Phobic disorders- are manifested as marked & persistent fear of objects or situations which lead to immediate anxiety reactions. Patients avoid the phobic stimulus which impairs their occupational or social functioning. Common examples are fear of closed spaces (claustrophobia), fear of flying (aerophobia)and fear of blood.

  • CBT forms a cornerstone to correct distorted perception & interpretations of fear producing stimuli.
  • Individual & group therapy, desensitization therapy (gradual exposure to feared situations to face & alter the responses.) are found to be useful.

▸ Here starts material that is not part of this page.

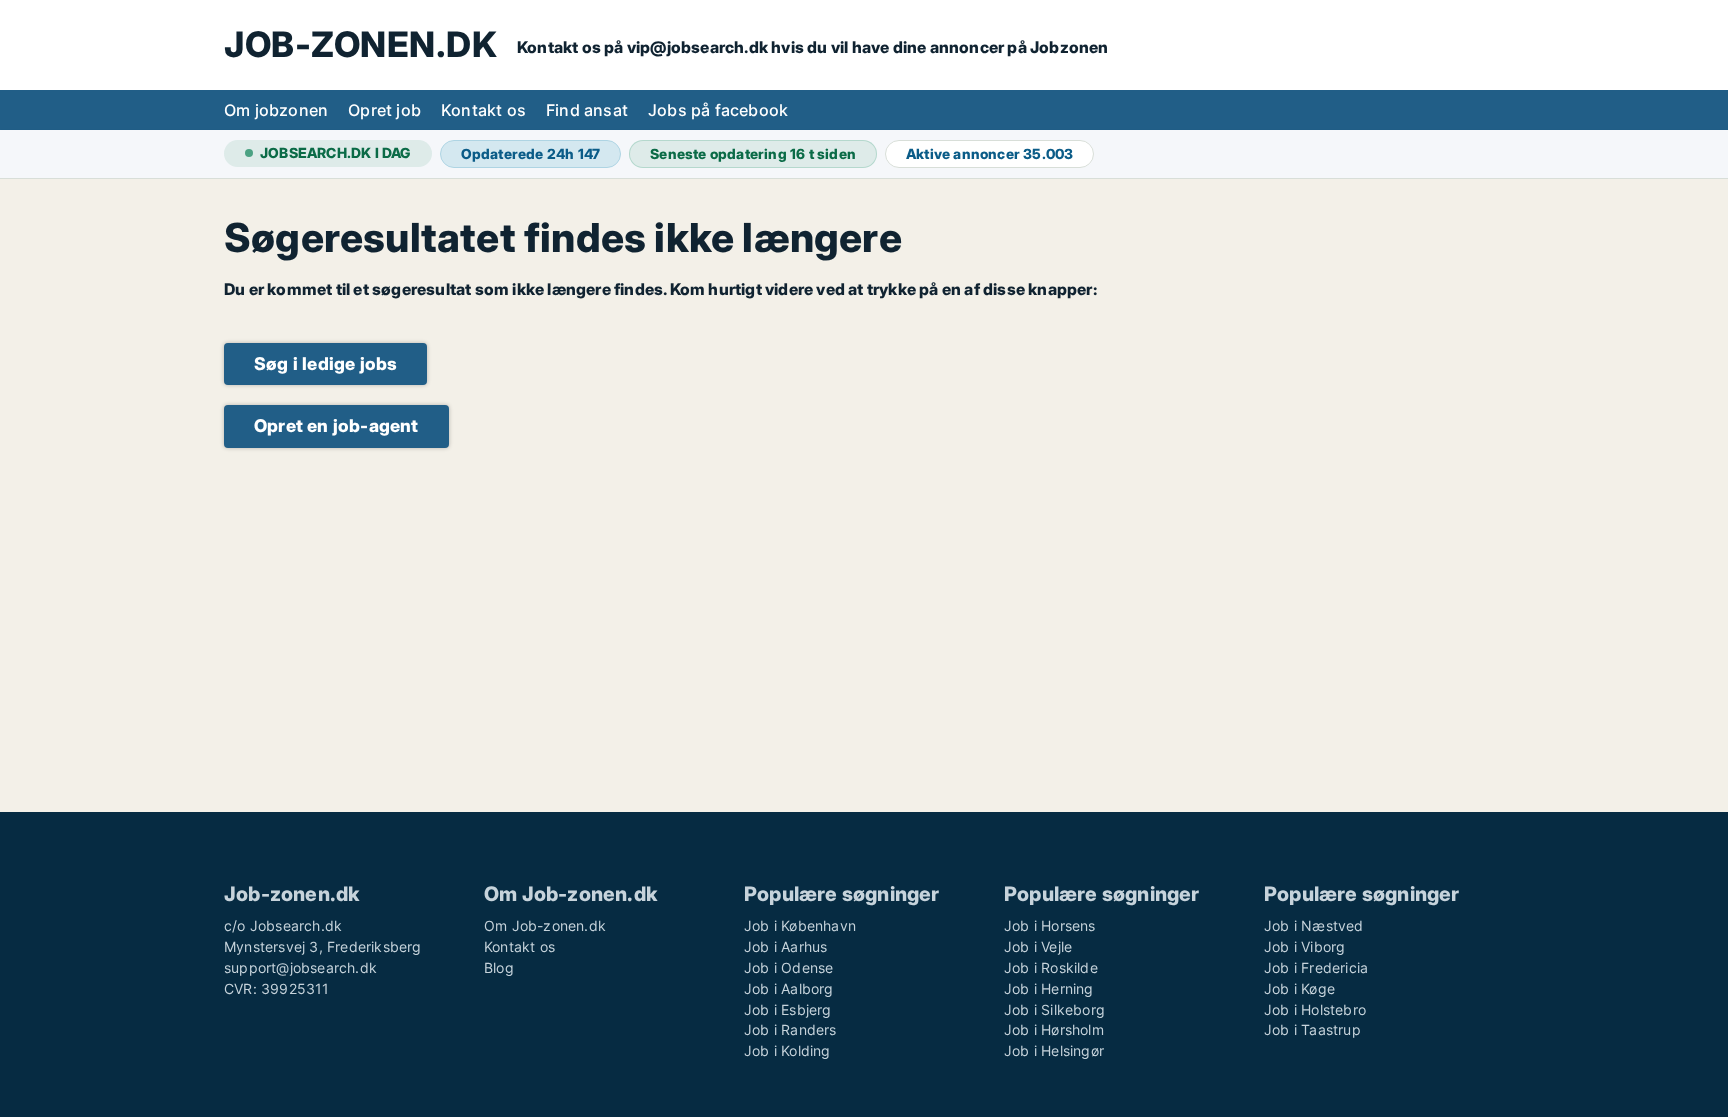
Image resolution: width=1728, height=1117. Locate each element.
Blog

Stress disorders are often observed after exposure to extreme traumatic conditions like injury, threat to self or others or death of loved one. The person’s response is fear, helplessness, horror. They may arise as acute or delayed. This may manifest as distressing recollection of events, dreams of events, actually living the event again & again, avoiding stimuli associated with trauma,etc. The stress disorders are usually self-limited & need short duration anxiolytics & supportive- expressive psychotherapy

Mode of Action of Medical Yoga Therapy

Medical Yoga Therapy offers help in the case of primary anxiety cases, by cognitive corrections in emotional reactions. It is a form of Behavioral Therapy

  • Yogic postures with props- (Passive Immediate Effect) (Supta Veerasan + Supta Badha Konasan + Viparit Dandasan) These postures lead to passive rib cage expansion in vertical, transverse &
  • Conscious Deep Breathing- Abdominal Breathing + Bucket Handle movement of 8th,9th 10th ribs + Pump Handle Movement of sternum + Clavicular Breathing. This practice also increases the proprioceptive signals from rib cage to respiratory center, but this is an active practice.
  • Ujjayi pranayam, wherein a snoring sound is produced by vibration of vocal cords signaling afferent fibers of vagus nerve.
  • Bhramari pranayam wherein M sound is produced in mouth & reverberated in oropharynx, nasopharynx, paranasal sinuses & middle ear cavity leading to sensory inputs carried by trigeminal nerves. Thus, by sending sensory signals to the respiratory center, breathing is modulated to send bio feedback to higher centers, namely cerebral cortex & hypothalamus. This biofeedback brings emotional tranquility & cognitive stability.
  • Omkar chanting prolongs exhalation leading to increase in air flow in the breathing passage. It also sends proprioceptive impulses through‟trigeminal (nasal passage, nasopharynx, oropharynx) acoustic nerve & vagi. (larynx & laryngopharynx.) It can instantly relieve panic attack. (Omkar Chanting leads to Limbic Deactivation). This is narrated by Mahamuni Patanjali in (1:31) as additional obstacles in the Yogic Study Pathway. Dukha+Daurmanasya+Angamejayatva+ Shwasprashwasa i.e., Sorrow, fickle mindedness, shakiness-restlessness anxiety & irregularities of inhalation & exhalation.